Below, in the data, reproduce word for word the span that opens with the line containing "Given: Expand right panel with right arrow" and closes with the line containing "Looking at the", both lines included. Leave the pictures out of your reply.

* **Input for this task**:

··········

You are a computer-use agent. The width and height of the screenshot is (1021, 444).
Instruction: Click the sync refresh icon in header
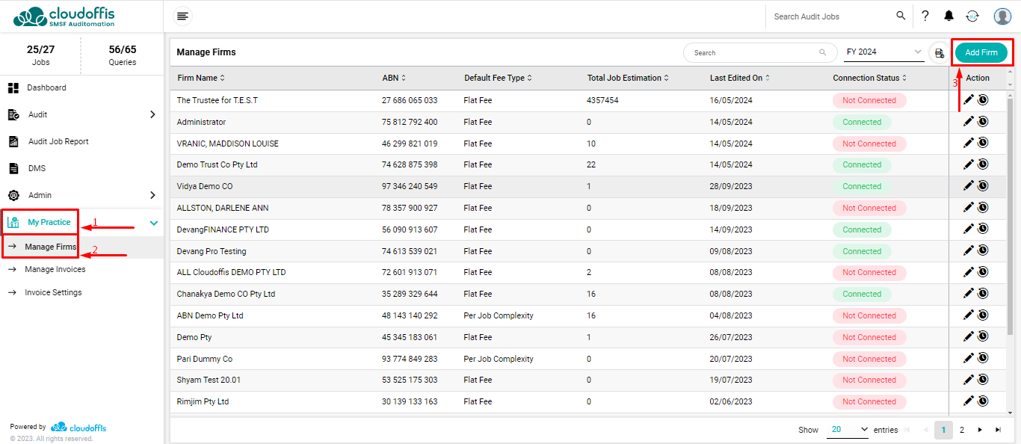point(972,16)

··········

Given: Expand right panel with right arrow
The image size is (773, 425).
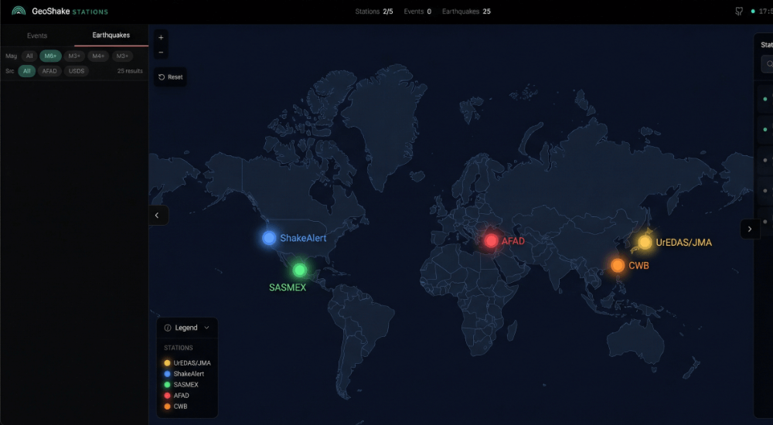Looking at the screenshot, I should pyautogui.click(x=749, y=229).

··········

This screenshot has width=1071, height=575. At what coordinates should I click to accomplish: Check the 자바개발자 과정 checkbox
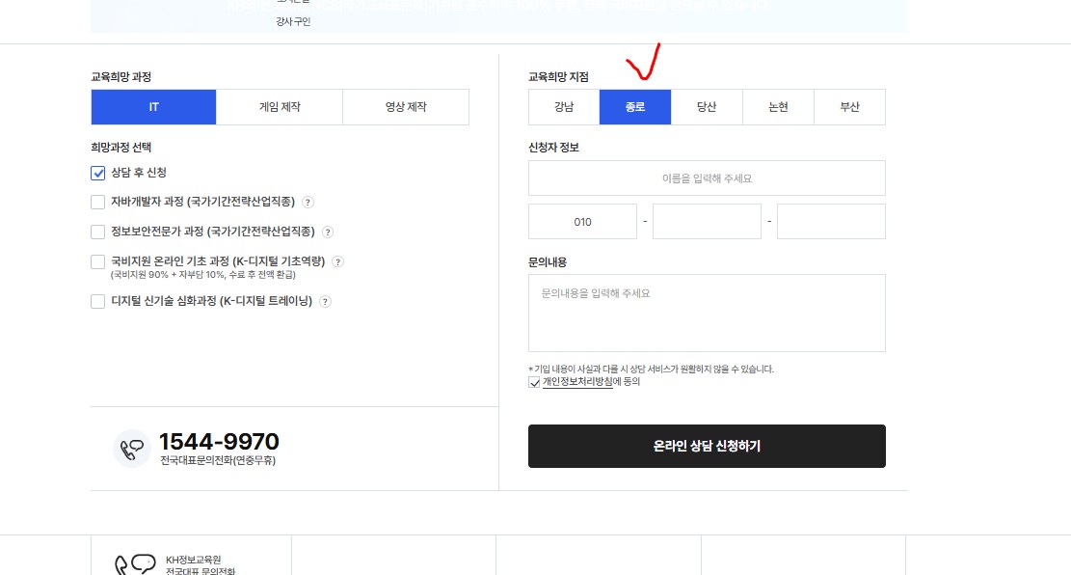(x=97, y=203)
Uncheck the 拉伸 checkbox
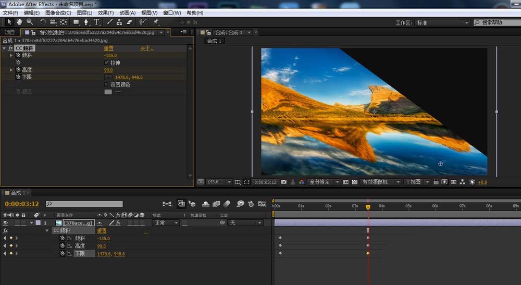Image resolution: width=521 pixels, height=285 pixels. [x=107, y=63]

··········

* **Solution for this task**:
Given: Expand right panel with right arrow
The image size is (773, 425).
Looking at the screenshot, I should pyautogui.click(x=749, y=229).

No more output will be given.